(WASHINGTON) -- Congressional Budget Office Director Doug Elmendorf went to Capitol Hill Thursday to sound yet another warning about the country’s debt problems.
The non-partisan CBO this week predicted this year’s federal budget deficit would come in at $1.5 trillion, a new record, and in a decade debt held by the public would reach 97 percent of GDP, the highest level since 1946.
“We would be entering unfamiliar territory for all developed countries over the past several decades,” Elmendorf told the Senate Budget Committee about the ten-year forecast, noting that the experiences of other nations who had similar debt crises have been “poor.”
Lawmakers on both sides of the aisle said the report about the long-term fiscal outlook should serve as another reminder of the need for action.
“CBO’s report should be a red light flashing to the nation. Our fiscal situation is serious and becoming more so.

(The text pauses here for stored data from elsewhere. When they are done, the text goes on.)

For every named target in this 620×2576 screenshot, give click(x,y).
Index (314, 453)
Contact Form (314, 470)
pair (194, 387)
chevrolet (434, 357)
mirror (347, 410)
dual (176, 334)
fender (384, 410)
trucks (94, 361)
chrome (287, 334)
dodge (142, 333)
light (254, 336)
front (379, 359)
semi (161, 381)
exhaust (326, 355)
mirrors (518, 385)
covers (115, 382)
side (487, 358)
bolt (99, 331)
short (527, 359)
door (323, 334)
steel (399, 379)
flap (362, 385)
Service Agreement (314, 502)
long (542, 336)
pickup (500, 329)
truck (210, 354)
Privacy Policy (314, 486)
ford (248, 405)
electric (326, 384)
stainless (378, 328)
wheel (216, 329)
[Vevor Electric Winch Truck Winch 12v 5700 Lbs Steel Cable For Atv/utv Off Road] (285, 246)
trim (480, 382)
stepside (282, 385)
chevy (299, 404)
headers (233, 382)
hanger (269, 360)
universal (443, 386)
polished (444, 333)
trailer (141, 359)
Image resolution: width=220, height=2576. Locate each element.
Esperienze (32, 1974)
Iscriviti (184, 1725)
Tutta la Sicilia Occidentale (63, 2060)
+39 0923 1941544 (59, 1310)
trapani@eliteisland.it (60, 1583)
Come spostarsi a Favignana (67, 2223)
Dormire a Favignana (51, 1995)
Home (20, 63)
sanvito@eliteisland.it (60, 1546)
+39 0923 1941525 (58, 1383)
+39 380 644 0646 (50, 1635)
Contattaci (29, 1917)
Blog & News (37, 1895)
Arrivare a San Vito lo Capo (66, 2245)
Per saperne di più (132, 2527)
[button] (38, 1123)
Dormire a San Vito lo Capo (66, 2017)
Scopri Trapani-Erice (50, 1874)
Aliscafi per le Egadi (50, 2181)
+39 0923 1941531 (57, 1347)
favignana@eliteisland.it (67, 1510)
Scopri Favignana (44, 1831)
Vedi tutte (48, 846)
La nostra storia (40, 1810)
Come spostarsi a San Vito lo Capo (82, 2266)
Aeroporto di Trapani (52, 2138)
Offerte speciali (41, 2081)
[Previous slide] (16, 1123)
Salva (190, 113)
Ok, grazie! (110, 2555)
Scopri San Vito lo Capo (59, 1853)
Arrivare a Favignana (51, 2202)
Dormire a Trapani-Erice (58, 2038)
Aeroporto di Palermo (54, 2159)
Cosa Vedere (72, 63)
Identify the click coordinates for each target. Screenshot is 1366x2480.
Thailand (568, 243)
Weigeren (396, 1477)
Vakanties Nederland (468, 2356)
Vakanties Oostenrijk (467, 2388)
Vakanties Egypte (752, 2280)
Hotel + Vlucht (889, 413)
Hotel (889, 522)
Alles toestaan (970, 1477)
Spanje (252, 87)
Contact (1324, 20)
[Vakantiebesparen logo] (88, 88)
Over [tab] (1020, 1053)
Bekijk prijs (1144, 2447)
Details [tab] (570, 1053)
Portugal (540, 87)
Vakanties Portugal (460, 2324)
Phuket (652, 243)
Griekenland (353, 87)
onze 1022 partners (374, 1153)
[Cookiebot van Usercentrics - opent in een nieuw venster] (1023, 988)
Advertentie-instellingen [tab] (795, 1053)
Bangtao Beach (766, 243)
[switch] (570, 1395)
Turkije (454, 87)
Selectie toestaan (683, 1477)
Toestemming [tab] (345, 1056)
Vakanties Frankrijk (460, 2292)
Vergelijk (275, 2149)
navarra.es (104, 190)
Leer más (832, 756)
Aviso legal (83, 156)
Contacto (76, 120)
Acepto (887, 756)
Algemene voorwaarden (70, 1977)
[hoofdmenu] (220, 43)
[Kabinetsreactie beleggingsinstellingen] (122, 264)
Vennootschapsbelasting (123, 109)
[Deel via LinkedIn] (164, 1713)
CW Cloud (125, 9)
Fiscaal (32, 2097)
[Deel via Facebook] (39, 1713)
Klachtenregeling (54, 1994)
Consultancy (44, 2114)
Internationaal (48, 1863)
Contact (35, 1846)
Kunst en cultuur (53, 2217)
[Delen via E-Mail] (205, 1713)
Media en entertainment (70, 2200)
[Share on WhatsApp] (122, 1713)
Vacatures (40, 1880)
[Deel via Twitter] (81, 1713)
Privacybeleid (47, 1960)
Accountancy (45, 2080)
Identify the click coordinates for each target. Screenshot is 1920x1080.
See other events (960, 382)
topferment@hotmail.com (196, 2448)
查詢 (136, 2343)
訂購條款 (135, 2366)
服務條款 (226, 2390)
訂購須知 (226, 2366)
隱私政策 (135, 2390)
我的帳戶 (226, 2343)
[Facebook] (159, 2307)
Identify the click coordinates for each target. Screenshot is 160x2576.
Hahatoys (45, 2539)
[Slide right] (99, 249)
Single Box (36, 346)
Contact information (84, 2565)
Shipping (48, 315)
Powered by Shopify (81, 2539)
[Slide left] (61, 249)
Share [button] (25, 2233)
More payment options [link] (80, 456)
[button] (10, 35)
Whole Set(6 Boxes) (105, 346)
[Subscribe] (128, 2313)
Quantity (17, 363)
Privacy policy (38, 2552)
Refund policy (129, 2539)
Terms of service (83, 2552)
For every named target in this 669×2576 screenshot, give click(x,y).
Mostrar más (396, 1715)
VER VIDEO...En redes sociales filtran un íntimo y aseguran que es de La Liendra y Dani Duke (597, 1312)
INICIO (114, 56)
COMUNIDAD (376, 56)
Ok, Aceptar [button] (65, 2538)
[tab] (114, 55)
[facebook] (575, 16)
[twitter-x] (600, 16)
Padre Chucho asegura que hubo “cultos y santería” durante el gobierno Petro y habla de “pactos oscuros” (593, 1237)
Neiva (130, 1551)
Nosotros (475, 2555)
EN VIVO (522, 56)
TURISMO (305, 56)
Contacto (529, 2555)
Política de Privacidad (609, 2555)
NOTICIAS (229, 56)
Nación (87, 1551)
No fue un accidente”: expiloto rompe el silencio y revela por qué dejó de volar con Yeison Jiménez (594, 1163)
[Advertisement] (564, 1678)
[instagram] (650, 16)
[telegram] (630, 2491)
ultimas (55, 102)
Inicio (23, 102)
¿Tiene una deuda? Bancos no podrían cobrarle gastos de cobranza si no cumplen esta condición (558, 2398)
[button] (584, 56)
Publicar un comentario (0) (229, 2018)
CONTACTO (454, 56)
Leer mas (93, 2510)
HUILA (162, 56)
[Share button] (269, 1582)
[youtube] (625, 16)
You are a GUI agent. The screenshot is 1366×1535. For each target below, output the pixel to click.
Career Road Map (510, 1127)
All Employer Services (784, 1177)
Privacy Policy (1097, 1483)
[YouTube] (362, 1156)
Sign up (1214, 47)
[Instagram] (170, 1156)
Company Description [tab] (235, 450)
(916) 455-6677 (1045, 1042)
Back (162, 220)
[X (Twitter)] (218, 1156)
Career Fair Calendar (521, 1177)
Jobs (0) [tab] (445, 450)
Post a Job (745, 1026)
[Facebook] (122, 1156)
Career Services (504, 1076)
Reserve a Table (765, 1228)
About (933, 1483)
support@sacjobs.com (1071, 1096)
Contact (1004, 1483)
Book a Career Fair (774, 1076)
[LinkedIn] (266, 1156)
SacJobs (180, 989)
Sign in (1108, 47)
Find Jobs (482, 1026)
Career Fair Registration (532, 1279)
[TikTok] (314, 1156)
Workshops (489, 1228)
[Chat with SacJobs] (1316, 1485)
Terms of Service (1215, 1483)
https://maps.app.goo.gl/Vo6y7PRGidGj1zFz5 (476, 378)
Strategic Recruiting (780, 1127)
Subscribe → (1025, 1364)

We are at a critical juncture -- we are borrowing 40 cents of every dollar we spend,” said the panel’s chairman, Kent Conrad. “This is utterly unsustainable and the sooner we address it, the sooner we come to grips with it, the better.”
“The warning signs,” he emphasized, “are as clear as they can be.”
The committee’s top Republican Jeff Sessions said President Obama missed an opportunity in Tuesday’s State of the Union address to unveil real measures to rein in the nation’s soaring red ink.
“I don’t think he rose to the occasion,” Sessions said. “It was a timid speech. He squandered a historic opportunity to rally the American people behind true spending reforms.”